Kingdom of the Planet of the Apes – Review

After four ambitious and successful entries, the Planet of the Apes reboot-prequel franchise reaches what may be its conclusion with Kingdom of the Planet of the Apes. The film approaches the moment Charlton Heston and his crew crash-landed in 3978 in the original movie, marking where audiences first joined the story in 1968. This installment might theoretically make room for another prequel if it becomes a big hit, but it should ideally close the chapter.

While the energy and style remain intact, the story feels tangled, contrived, and anticlimactic due to the looming shadow of the original film. Everything that unfolds needs to align with what we know is coming. The story requires “good” apes to root for and “bad” apes to pave the way for the original’s imminent ape tyranny. Similarly, “good” humans must forge relationships with the “good” apes while exhibiting “bad” tendencies to maintain the fundamental ape/human antipathy. Functional observatories and radio telescopes are thrown in for good measure.

The film isn’t bad, relying on elements from The Lion King, but it’s a stark reminder that the original is incomparably superior. Pierre Boulle’s 1968 film was a sharp satire on power, drawing from themes also explored in The Bridge on the River Kwai, where white men are ironically enslaved.

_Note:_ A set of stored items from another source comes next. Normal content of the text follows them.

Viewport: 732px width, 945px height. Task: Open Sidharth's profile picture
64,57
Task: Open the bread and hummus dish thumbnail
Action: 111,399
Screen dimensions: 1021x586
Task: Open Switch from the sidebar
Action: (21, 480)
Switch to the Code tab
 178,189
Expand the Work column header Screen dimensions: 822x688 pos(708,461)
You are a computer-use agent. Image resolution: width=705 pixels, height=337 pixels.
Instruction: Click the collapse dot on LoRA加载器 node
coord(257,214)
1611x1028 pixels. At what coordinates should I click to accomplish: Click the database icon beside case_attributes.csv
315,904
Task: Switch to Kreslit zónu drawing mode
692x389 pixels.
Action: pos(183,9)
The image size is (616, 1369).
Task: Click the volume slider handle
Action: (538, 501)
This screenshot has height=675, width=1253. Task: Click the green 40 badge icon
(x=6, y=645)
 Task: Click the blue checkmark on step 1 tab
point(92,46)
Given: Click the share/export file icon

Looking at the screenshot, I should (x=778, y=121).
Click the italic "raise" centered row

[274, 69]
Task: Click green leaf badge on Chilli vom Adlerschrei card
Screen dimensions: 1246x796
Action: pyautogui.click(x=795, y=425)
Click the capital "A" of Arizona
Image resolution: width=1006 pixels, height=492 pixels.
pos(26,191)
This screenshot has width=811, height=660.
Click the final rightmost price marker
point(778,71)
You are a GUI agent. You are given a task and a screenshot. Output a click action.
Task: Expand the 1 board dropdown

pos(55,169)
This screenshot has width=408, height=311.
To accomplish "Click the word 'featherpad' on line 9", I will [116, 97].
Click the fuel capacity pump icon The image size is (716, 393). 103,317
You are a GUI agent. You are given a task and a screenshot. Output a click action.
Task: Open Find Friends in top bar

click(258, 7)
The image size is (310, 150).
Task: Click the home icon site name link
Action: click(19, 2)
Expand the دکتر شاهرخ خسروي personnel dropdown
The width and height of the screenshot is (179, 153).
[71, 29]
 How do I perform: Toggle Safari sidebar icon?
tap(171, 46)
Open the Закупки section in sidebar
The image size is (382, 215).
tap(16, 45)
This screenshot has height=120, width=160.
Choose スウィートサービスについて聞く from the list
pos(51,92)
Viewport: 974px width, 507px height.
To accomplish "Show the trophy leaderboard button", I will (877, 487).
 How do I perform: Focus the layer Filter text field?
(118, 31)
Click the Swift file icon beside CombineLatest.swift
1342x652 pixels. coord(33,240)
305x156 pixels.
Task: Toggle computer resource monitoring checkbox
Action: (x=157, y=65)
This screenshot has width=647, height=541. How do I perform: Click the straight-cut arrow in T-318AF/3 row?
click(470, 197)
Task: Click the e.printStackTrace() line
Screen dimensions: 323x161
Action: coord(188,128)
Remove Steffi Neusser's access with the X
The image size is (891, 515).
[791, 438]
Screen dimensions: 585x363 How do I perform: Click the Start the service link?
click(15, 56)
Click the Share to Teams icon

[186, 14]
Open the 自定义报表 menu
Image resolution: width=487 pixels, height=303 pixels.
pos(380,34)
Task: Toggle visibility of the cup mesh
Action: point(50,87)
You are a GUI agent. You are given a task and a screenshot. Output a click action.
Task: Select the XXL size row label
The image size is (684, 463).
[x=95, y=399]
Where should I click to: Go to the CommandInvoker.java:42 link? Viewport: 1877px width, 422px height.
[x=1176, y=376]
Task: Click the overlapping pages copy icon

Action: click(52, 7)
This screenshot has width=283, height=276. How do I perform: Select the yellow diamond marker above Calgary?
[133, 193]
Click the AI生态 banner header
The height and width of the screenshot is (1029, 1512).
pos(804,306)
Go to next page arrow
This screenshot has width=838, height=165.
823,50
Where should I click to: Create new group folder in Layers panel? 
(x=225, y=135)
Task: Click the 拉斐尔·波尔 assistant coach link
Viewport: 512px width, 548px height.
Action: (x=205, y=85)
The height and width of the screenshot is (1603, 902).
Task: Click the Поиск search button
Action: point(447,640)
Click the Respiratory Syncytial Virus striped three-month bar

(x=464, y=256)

Set “many generations” after Caesar’s reign, we find apes led by Proximus Caesar (Kevin Durand), a cruel and crazed leader presiding over a chaotic coastal encampment. Nearby lies an abandoned human vault that Proximus believes holds the key to ultimate power if only he can open it.

Meanwhile, the gentle Eagle Clan trains eagles under their leader, who is killed by Proximus and his troops wielding rudimentary tasers. The leader’s son, Noa (Owen Teague), escapes into exile and finds a mentor in the wise Raka (Peter Macon). Noa teams up with a lone human, Mae (Freya Allan), who harbors secret objectives, and they cross paths with Trevathan (William H. Macy), the human equivalent of Raka.

The confrontation with Proximus lacks the depth and complexity of Caesar’s earlier arc, leaving the climax somewhat jumbled and preposterous. However, the film does feature solid action sequences, and the CGI ape faces are impressive. The franchise has held up better than others, but it’s time to evolve into something new.

Wrapping Up

Kingdom of the Planet of the Apes aims to bridge the gap between the reboot-prequel series and the original 1968 film. Though the story is tangled and anticlimactic, it offers an entertaining action-packed ride that serves as a tribute to the original. Despite its flaws, the film ensures the franchise ends on a high note with striking CGI and nostalgic storytelling.

Wrapping up with a confrontation between good and evil, Kingdom of the Planet of the Apes leaves audiences reflecting on the journey so far while hinting at possibilities for future stories.